In some cases a clinical trial employing a categorical or bucket variant (e.g. EGFR mutation) will contain additional supplementary information on individual patient mutations and outcomes (e.g. CR, PR, SD or PD as best response). In such cases, along with the B-level Evidence Item based on the categorical variant, individual C-level case study Evidence Items can be curated for each listed variant.

Evidence Items involving fewer than five patients are typically considered to be C-level Evidence Items.

Evidence Statements should include the gene/variant being evaluated, the study population, disease state, study size, statistical significance (e.g., p-value, confidence interval, if applicable), duration of the study, and other relevant information that is required to assess the evidence for variant interpretation.

D-Level Evidence Example

Below is an example of a D-level (Preclinical) Evidence Item for the BRAF - V600E variant. In this example, 49 BRAF-mutant melanoma cell lines exhibited resistance to a combination of dactolisib and selumetinib treatment. Note that older drug names were used in this study, BEZ238 and AZD6244, but since then, the drug names have been updated to dactolisib and selumetinib. To reduce confusion, the more current names are used in the drug field and the curator has included both the old and new names in the Evidence Statement.

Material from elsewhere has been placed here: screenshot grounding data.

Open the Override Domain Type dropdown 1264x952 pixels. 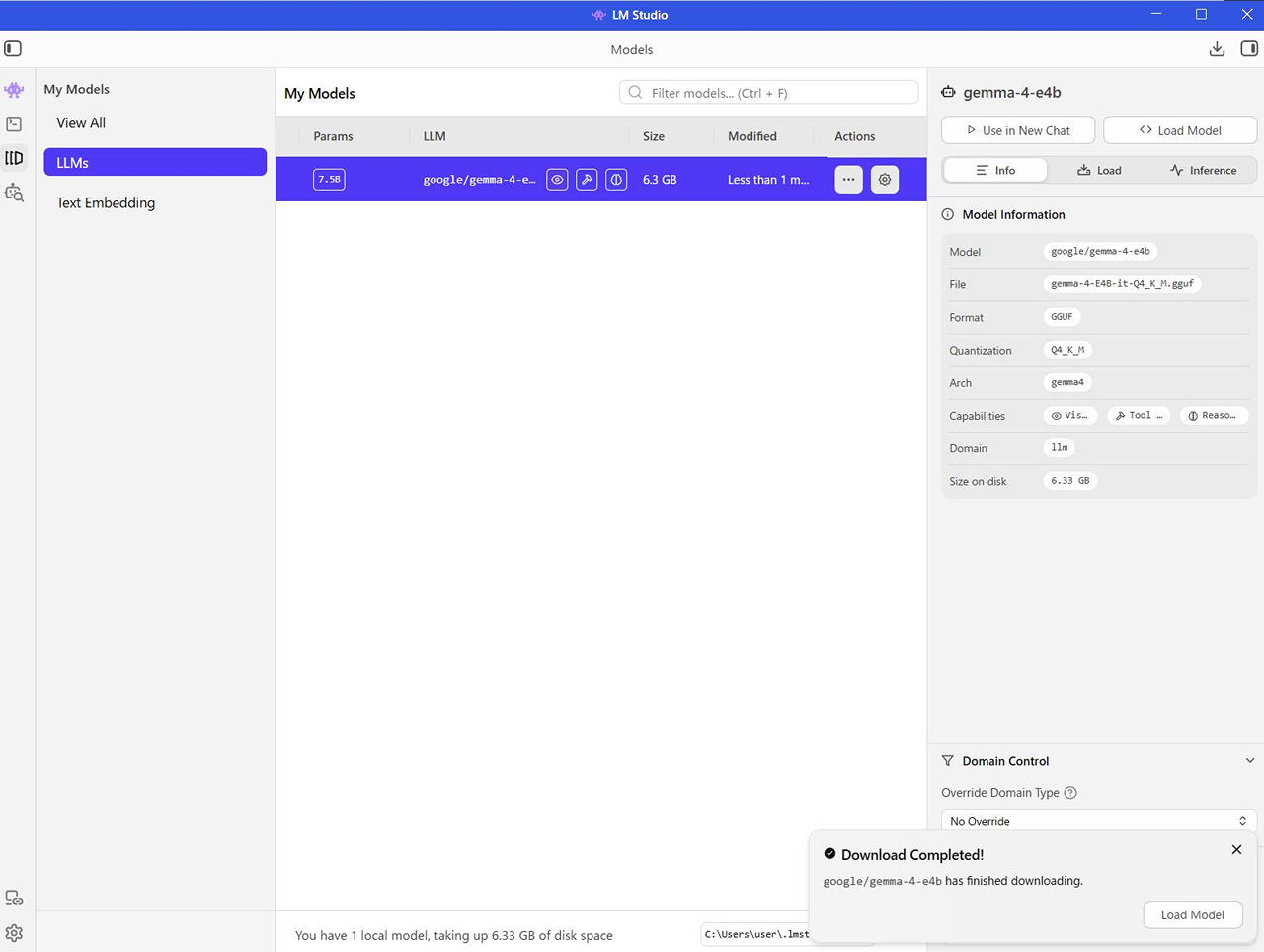pyautogui.click(x=1098, y=821)

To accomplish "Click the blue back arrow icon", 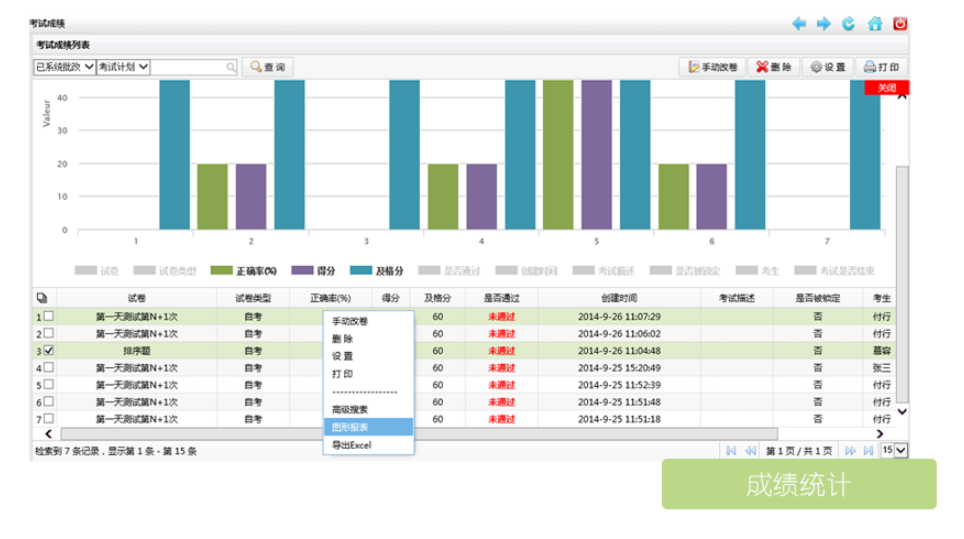I will point(799,23).
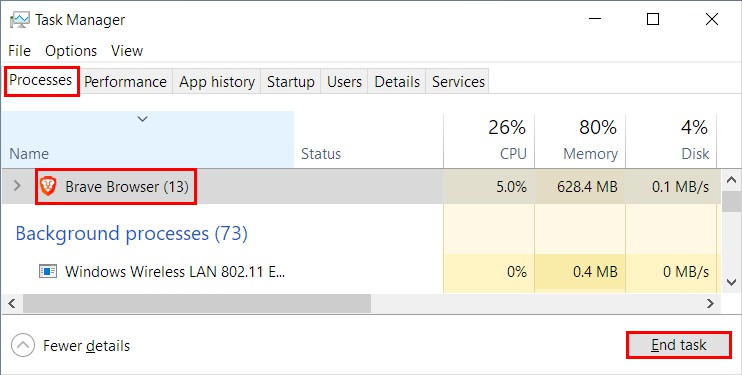Image resolution: width=742 pixels, height=375 pixels.
Task: Go to the Startup tab
Action: tap(291, 81)
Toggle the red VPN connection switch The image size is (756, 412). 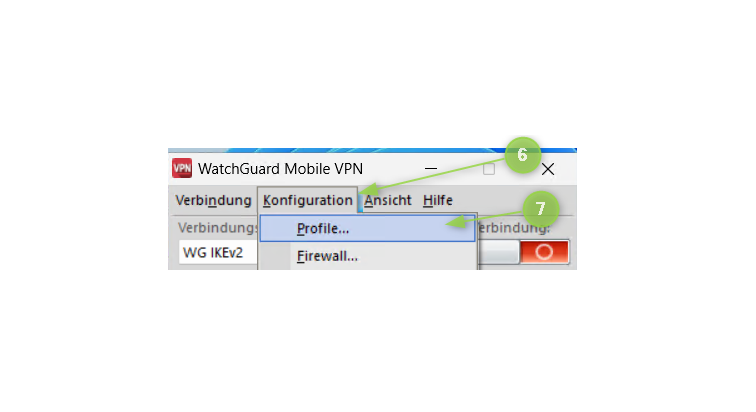click(544, 252)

Screenshot of an D-level (preclinical) evidence item summary

Figure 4: Screenshot of an D-level (preclinical) evidence item summary

D-Level Curation Practices

D-level Evidence Items typically describe animal models or cell line studies. The sample size for these studies can influence the Trust Rating, whereby increased numbers of mice or independent biological replicates used should increase the Trust Rating.

A concise description of the experiments performed should be prepared by the curator, supporting the Evidence Item Clinical Significance, and describing the controls that were used, and the significant findings that were observed.

Evidence Statements should include the gene/variant being evaluated, the study population, disease state, study size, statistical significance (e.g., p-value, confidence interval), duration of the study, and other relevant information that is required to assess the evidence for variant interpretation.

When choosing a disease for Preclinical Evidence Items, it should reflect the context of the ultimate disease type that is being investigated and not necessarily the individual cell-line being evaluated. For example in EID1356, the preclinical work was performed on BA/F3 however the conclusions supported work across multiple cancer subtypes, therefore the selected disease field for this Evidence Item was “Cancer”.

E-Level Evidence Example

Below is an example of an E-level (inferential) Evidence Item for the BRAF - V600 Amplification variant. In this example, the Evidence Item is describing how BRAF - V600E Amplification could be a mechanism of selumetinib resistance in patients with colorectal cancer.

Screenshot of an E-level (inferential) evidence item summary

Figure 5: Screenshot of an E-level (inferential) evidence item summary

E-Level Curation Practices

E-level Evidence Items provide inferential support for the described variant. This could mean that the variant was not ever actually measured, or that the results from the study do not directly evaluate the claims made by the Evidence Item.

E-level Evidence Items can be derived from in silico predictions, cell lines, animal models, or human studies.

Evidence Statements should include the gene/variant being evaluated, the study population, disease state, study size, statistical significance (e.g., p-value, confidence interval), duration of the study, and other relevant information that is required to assess the evidence for variant interpretation. Often these data are not available for E-level Evidence Items.